Joule Thomson Effect

Joule-Thomson Effect (J.T.Effect)

When a gas is allowed to expand from high to low pressure through an orifice or a porous plug under adiabatic conditions, the gas gets cooled. The drop in temperature (dT) produced by the fall in pressure (dP) under adiabatic conditions is called Joule-Thomson Effect and is a thermodynamic process.
The Joule Thomson effect formula is-

μ_J.T. = (δT/δP)_H
The Joule-Thomson effect is also known as the Joule-Kelvin effect, refers to the change which takes place in fluid’s temperature as it flows from a high pressure region to lower pressure region.
The fall in temperature is due to the decrease in Kinetic Energy of gas molecules, since a portion of it is used up in overcoming van der Waal attractive forces existing among them during expansion. Since ideal gas has no such forces, therefore, there is no expenditure of energy in overcoming these forces during expansion.
Joule-Thomson effect can be describe by means of the Joule-Thomson coefficient. Joule-Thomson coefficient is the partial pressure derivative with respect to temperature at constant enthalpy.

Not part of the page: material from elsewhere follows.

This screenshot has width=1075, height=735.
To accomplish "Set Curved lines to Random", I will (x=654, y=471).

At inversion temperature, Joule-Thomson coefficient is equal to zero.
Joule-Thomson coefficient depends only on the temperature at which gas is allowed to expand. Above the inversion temperature, the μ_J.T. would be negative and gas becomes warm. Below the inversion temperature, the μ_J.T. would be positive and gas becomes cool. Majority of the gases falls under this category.

Joule Thomson Experiment

An insulated tube is taken and is fitted with a porous plug in the middle and two frictionless pistons A and B on the sides. It is filled with a given volume of the gas.

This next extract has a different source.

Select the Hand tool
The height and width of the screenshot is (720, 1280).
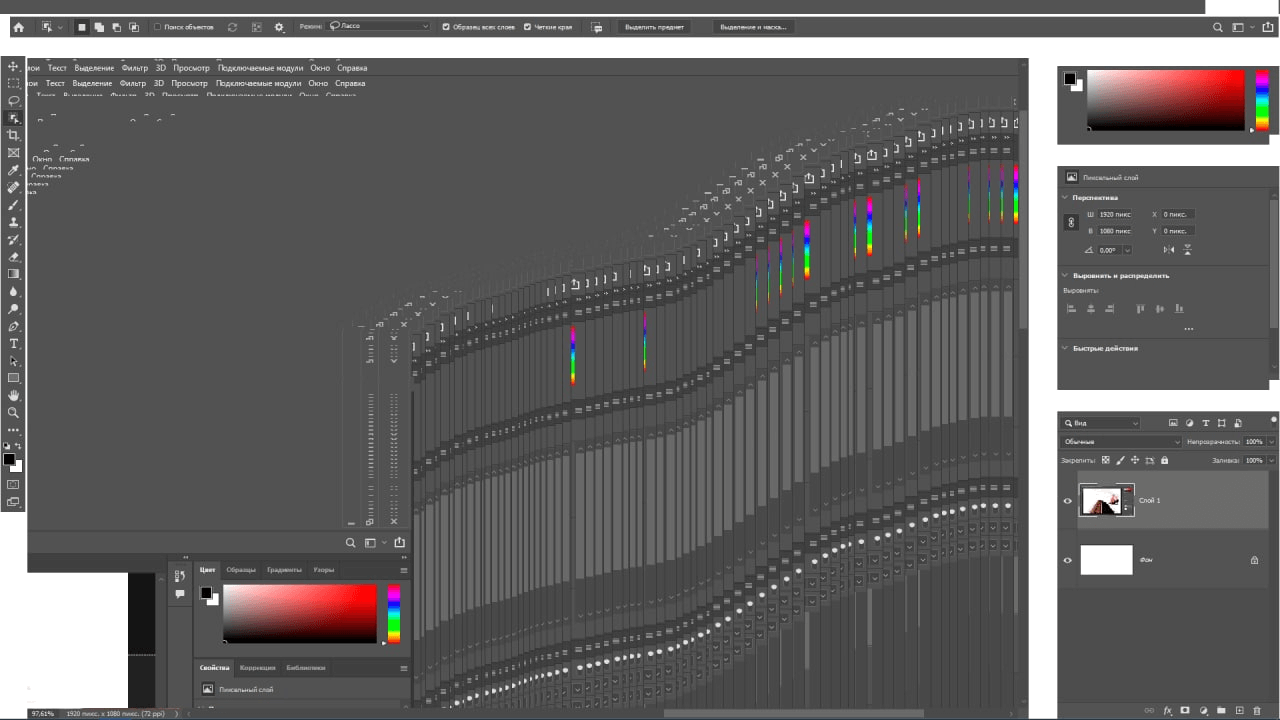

Let a gas of volume V_i at pressure P_i, be forced through the plug by the slow movement of piston A. The gas in the right side of the tube expands to volume V_f and pressure P_f by moving the piston B outward. The fall in temperature is noted from the two thermometers T_i and T_f.
The work done on the piston A is P_iV_i and
work done by the gas at the piston B is P_fV_f.
Hence, the net work (W) done by the gas = P_fV_f − P_iV_i.
First law of thermodynamics under adiabatic conditons (q = 0)-

ΔE = −W
E_f − E_i = −P_fV_f − P_iV_i.
or, E_f − E_i = P_iV_i − P_fV_f.
or, E_f + P_fV_f = E_i + P_iV_i
or, H_f = H_i
or, ΔH = 0
Therefore, the the process in J.T. Experiment takes place at constant enthalpy (i.e. isenthalpic process) and not at constant internal energy.